Exercise instructions: Could you update the records below by swapping each "Image resolution" for "Display resolution" and leaving everything else unchanged?

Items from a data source
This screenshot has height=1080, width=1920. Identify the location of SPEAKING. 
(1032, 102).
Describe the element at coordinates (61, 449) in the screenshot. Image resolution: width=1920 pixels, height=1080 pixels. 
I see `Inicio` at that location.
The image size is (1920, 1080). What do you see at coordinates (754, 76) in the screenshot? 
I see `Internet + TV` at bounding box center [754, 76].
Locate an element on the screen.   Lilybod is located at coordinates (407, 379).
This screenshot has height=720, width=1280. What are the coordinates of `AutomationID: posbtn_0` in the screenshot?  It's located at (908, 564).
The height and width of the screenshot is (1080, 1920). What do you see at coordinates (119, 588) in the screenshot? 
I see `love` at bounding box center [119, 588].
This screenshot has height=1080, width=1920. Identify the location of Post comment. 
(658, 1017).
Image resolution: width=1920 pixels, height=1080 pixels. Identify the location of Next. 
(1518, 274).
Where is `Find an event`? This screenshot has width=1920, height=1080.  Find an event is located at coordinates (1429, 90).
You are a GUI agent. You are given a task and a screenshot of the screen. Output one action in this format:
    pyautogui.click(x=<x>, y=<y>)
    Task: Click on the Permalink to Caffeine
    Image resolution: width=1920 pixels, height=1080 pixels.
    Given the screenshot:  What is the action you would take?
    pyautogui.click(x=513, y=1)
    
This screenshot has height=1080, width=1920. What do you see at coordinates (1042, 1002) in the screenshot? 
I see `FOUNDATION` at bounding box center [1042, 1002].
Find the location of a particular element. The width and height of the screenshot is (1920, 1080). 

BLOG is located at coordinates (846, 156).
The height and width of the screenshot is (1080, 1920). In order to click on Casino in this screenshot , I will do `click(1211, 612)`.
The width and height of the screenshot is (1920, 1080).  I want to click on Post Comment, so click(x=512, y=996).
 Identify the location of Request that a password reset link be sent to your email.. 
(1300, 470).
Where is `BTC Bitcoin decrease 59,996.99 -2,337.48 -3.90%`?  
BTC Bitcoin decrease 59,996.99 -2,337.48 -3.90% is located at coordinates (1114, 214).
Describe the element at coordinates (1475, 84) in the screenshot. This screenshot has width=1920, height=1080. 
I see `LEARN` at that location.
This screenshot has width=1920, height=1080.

Full response:
This screenshot has height=1080, width=1920. Identify the location of SPEAKING. 
(1032, 102).
Describe the element at coordinates (61, 449) in the screenshot. Display resolution: width=1920 pixels, height=1080 pixels. 
I see `Inicio` at that location.
The image size is (1920, 1080). What do you see at coordinates (754, 76) in the screenshot? 
I see `Internet + TV` at bounding box center [754, 76].
Locate an element on the screen.   Lilybod is located at coordinates (407, 379).
This screenshot has height=720, width=1280. What are the coordinates of `AutomationID: posbtn_0` in the screenshot?  It's located at (908, 564).
The height and width of the screenshot is (1080, 1920). What do you see at coordinates (119, 588) in the screenshot? 
I see `love` at bounding box center [119, 588].
This screenshot has height=1080, width=1920. Identify the location of Post comment. 
(658, 1017).
Display resolution: width=1920 pixels, height=1080 pixels. Identify the location of Next. 
(1518, 274).
Where is `Find an event`? This screenshot has width=1920, height=1080.  Find an event is located at coordinates (1429, 90).
You are a GUI agent. You are given a task and a screenshot of the screen. Output one action in this format:
    pyautogui.click(x=<x>, y=<y>)
    Task: Click on the Permalink to Caffeine
    Display resolution: width=1920 pixels, height=1080 pixels.
    Given the screenshot:  What is the action you would take?
    pyautogui.click(x=513, y=1)
    
This screenshot has height=1080, width=1920. What do you see at coordinates (1042, 1002) in the screenshot? 
I see `FOUNDATION` at bounding box center [1042, 1002].
Find the location of a particular element. The width and height of the screenshot is (1920, 1080). 

BLOG is located at coordinates (846, 156).
The height and width of the screenshot is (1080, 1920). In order to click on Casino in this screenshot , I will do `click(1211, 612)`.
The width and height of the screenshot is (1920, 1080).  I want to click on Post Comment, so click(x=512, y=996).
 Identify the location of Request that a password reset link be sent to your email.. 
(1300, 470).
Where is `BTC Bitcoin decrease 59,996.99 -2,337.48 -3.90%`?  
BTC Bitcoin decrease 59,996.99 -2,337.48 -3.90% is located at coordinates (1114, 214).
Describe the element at coordinates (1475, 84) in the screenshot. This screenshot has width=1920, height=1080. 
I see `LEARN` at that location.
This screenshot has width=1920, height=1080.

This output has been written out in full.